** BEGIN **
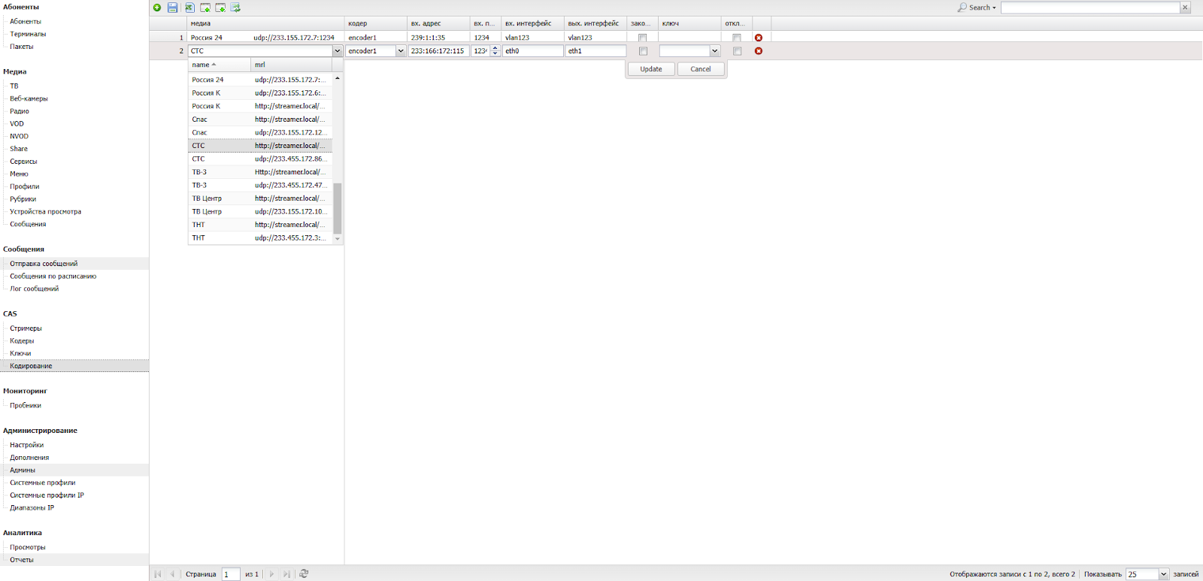Clear search with the X icon
The image size is (1203, 581).
click(x=1185, y=8)
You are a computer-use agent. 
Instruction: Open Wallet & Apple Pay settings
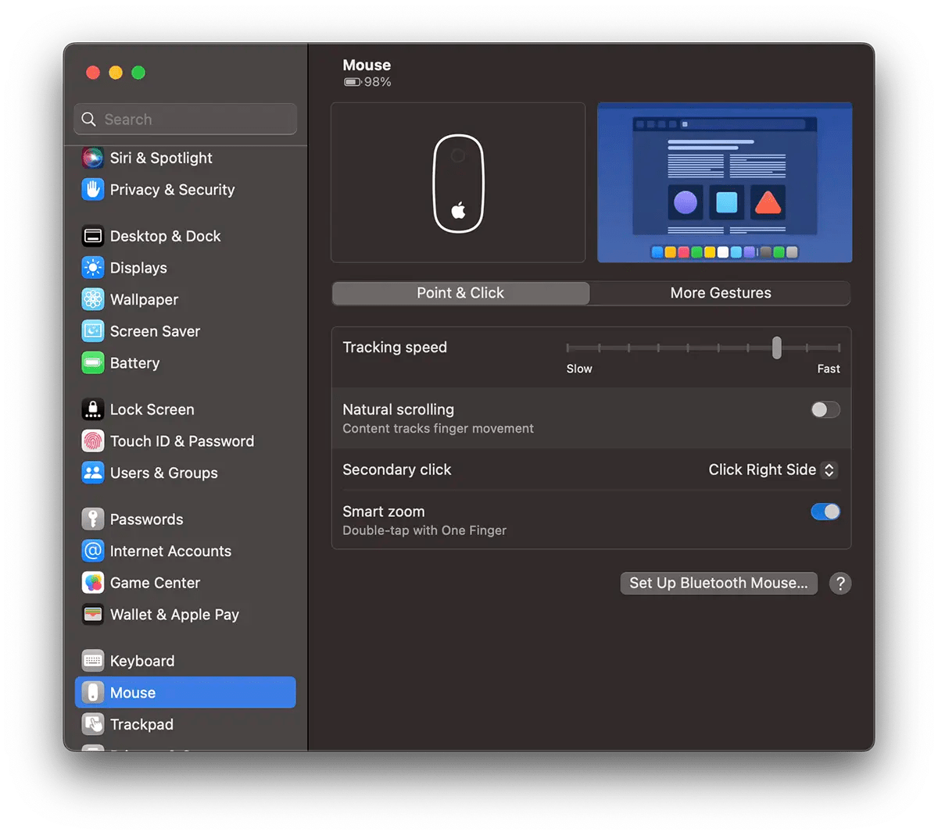(x=174, y=615)
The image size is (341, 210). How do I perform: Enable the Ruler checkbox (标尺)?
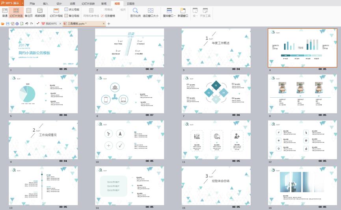point(118,9)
** END **
* Challenge
Rewrite all the records above, leaving out the pictures, with "settings" changed to "preferences" and everything else unchanged.

* Worked answer
Clear search with the X icon
The image size is (1203, 581).
click(x=1185, y=8)
You are a computer-use agent. 
Instruction: Open Wallet & Apple Pay preferences
(x=174, y=615)
The image size is (341, 210). How do I perform: Enable the Ruler checkbox (标尺)?
point(118,9)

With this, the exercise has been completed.